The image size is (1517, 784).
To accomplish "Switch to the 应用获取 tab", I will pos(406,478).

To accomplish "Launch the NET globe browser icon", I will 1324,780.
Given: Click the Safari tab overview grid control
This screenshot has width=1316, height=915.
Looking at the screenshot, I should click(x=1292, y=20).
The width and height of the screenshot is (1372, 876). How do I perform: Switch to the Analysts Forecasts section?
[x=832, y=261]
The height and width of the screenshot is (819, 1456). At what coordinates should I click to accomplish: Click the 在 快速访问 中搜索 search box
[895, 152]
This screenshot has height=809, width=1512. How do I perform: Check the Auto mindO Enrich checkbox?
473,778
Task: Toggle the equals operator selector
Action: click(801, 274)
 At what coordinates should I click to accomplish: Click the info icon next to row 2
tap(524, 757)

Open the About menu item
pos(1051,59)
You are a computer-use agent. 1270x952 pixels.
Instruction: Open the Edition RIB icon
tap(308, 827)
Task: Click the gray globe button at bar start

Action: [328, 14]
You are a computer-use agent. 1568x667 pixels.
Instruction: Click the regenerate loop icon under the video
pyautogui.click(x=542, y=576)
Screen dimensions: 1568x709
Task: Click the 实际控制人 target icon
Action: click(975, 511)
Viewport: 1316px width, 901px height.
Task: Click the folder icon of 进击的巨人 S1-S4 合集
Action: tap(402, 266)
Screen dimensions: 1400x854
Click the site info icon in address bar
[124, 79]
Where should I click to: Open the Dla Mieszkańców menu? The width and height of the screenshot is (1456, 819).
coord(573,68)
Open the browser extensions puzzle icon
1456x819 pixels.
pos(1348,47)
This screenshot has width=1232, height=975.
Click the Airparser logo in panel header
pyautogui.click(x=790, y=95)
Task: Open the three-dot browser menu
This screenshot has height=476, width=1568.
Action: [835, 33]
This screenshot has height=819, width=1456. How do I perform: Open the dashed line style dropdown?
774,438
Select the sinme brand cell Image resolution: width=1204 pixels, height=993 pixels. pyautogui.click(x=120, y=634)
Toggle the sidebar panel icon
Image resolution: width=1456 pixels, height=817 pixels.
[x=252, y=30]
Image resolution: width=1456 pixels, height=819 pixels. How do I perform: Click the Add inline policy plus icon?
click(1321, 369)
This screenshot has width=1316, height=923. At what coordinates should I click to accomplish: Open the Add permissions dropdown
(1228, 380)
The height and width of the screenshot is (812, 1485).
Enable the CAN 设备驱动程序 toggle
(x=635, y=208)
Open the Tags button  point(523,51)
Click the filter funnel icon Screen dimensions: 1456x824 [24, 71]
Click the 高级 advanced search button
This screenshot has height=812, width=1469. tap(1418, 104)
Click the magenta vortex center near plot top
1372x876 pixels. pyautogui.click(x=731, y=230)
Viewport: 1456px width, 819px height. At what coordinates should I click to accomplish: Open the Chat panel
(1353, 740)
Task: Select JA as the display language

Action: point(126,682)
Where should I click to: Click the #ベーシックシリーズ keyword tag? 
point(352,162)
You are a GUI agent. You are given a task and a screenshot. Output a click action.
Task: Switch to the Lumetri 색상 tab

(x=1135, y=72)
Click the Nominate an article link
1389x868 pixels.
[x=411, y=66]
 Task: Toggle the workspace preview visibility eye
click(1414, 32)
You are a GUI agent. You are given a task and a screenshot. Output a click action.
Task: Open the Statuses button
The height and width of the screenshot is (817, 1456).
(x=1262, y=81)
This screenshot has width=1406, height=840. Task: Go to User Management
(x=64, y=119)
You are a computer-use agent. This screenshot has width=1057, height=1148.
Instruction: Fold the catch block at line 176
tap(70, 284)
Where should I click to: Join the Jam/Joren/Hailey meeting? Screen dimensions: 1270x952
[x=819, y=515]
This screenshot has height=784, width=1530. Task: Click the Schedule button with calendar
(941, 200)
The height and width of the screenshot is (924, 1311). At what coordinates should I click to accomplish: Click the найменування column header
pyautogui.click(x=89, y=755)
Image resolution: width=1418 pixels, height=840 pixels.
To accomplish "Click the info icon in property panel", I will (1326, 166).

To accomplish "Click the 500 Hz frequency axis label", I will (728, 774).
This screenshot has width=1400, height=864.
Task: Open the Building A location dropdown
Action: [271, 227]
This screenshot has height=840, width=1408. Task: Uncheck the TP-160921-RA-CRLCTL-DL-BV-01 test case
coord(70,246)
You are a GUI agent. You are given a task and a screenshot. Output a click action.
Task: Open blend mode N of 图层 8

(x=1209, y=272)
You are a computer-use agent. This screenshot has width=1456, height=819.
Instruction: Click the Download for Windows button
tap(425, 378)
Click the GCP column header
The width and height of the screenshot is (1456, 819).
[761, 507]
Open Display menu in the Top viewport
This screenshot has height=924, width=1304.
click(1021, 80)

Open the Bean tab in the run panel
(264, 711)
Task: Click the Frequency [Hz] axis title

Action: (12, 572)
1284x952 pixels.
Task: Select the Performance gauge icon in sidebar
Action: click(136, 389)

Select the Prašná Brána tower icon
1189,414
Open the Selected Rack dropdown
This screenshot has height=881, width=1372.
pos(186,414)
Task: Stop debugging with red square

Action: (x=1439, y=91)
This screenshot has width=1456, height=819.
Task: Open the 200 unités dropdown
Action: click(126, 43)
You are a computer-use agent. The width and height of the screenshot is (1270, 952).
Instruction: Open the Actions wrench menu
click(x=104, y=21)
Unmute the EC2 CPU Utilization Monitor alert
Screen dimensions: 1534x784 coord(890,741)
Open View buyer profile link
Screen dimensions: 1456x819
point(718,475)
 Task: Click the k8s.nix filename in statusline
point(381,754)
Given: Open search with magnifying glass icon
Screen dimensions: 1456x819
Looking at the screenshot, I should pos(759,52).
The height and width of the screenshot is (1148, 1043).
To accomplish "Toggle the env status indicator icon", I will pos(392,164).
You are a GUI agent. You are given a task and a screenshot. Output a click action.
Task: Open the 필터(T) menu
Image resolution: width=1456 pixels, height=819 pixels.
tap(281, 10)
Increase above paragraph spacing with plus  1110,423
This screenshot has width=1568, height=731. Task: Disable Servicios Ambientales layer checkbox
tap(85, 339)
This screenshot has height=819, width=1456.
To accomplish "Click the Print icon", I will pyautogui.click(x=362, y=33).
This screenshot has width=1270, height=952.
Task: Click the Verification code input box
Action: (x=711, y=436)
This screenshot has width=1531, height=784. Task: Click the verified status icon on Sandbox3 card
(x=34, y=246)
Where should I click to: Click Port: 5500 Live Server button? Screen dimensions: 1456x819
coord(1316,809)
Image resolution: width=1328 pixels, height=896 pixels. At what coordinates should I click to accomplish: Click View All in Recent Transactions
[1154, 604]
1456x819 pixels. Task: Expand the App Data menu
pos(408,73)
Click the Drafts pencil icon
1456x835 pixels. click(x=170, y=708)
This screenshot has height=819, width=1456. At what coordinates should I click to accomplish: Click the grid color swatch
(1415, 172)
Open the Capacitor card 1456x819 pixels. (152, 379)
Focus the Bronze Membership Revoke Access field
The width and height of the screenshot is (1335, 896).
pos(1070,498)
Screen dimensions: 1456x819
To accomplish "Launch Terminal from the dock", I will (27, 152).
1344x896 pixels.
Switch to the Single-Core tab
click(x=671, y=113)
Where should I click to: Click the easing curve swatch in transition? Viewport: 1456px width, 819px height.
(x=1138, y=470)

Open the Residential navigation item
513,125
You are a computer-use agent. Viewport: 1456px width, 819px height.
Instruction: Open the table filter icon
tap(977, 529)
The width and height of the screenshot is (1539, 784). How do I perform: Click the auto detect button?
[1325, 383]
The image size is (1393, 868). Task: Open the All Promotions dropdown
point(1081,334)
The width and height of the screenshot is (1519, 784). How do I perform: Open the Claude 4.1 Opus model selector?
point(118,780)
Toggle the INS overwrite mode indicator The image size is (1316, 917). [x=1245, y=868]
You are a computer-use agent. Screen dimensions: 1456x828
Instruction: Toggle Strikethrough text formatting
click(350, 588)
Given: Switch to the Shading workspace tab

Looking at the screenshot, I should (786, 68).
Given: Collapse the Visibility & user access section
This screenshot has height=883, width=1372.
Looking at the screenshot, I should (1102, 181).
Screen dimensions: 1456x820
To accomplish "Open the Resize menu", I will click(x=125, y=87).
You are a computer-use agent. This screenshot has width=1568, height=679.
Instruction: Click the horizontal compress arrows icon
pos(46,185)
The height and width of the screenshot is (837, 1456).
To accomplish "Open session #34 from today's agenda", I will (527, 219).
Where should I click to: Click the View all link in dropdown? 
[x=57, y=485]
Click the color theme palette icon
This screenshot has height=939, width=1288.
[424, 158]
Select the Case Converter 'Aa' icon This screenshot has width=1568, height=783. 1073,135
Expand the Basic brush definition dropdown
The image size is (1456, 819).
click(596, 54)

#####

Type out again, exactly as written, the lines from the beginning of the material through the one containing "You are a computer-use agent. 1568x667".

The image size is (1517, 784).
To accomplish "Switch to the 应用获取 tab", I will pos(406,478).

To accomplish "Launch the NET globe browser icon", I will 1324,780.
Given: Click the Safari tab overview grid control
This screenshot has width=1316, height=915.
Looking at the screenshot, I should click(x=1292, y=20).
The width and height of the screenshot is (1372, 876). How do I perform: Switch to the Analysts Forecasts section?
[x=832, y=261]
The height and width of the screenshot is (819, 1456). At what coordinates should I click to accomplish: Click the 在 快速访问 中搜索 search box
[895, 152]
This screenshot has height=809, width=1512. How do I perform: Check the Auto mindO Enrich checkbox?
473,778
Task: Toggle the equals operator selector
Action: click(801, 274)
 At what coordinates should I click to accomplish: Click the info icon next to row 2
tap(524, 757)

Open the About menu item
pos(1051,59)
You are a computer-use agent. 1270x952 pixels.
Instruction: Open the Edition RIB icon
tap(308, 827)
Task: Click the gray globe button at bar start

Action: [328, 14]
You are a computer-use agent. 1568x667 pixels.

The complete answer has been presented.